* **What needs to be done**:
Report each line of the material below that contains the string "Task".
··········
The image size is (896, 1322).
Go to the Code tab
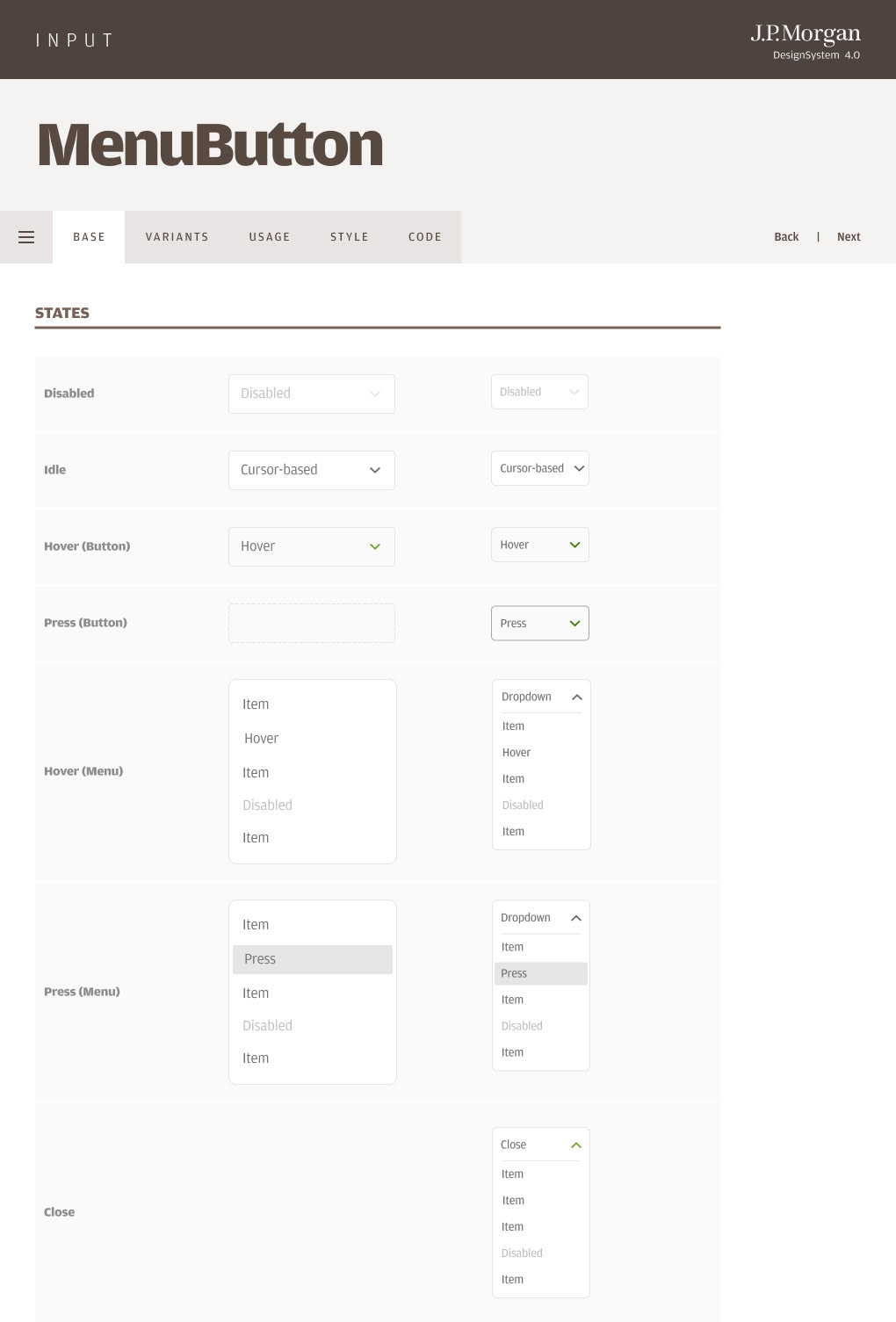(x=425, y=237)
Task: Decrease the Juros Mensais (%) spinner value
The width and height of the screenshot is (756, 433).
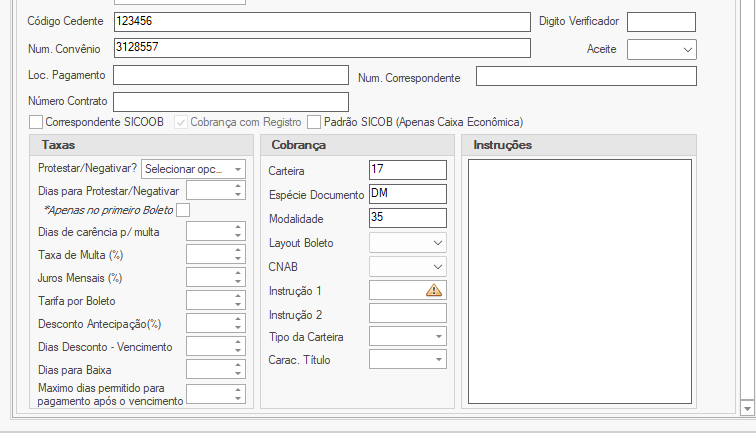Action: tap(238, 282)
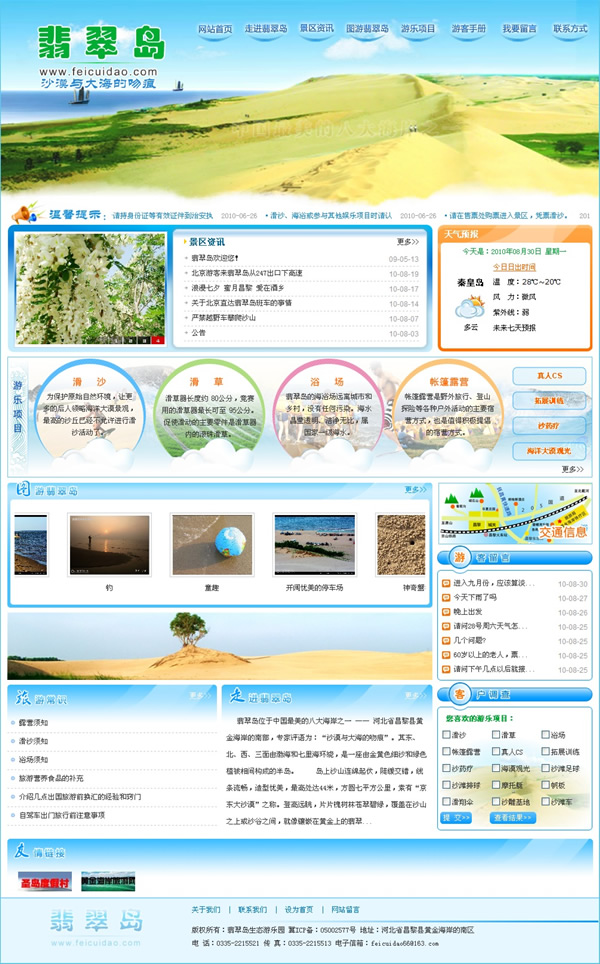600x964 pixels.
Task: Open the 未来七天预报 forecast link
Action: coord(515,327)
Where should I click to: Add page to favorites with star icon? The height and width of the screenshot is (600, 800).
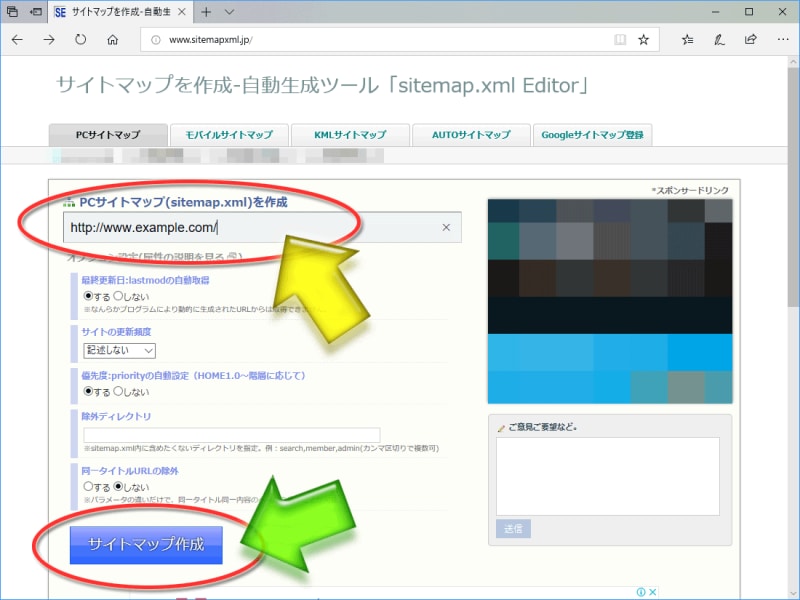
··········
* **Correct output**:
Task: Decrease the Juros Mensais (%) spinner value
Task: Open the 未来七天预报 forecast link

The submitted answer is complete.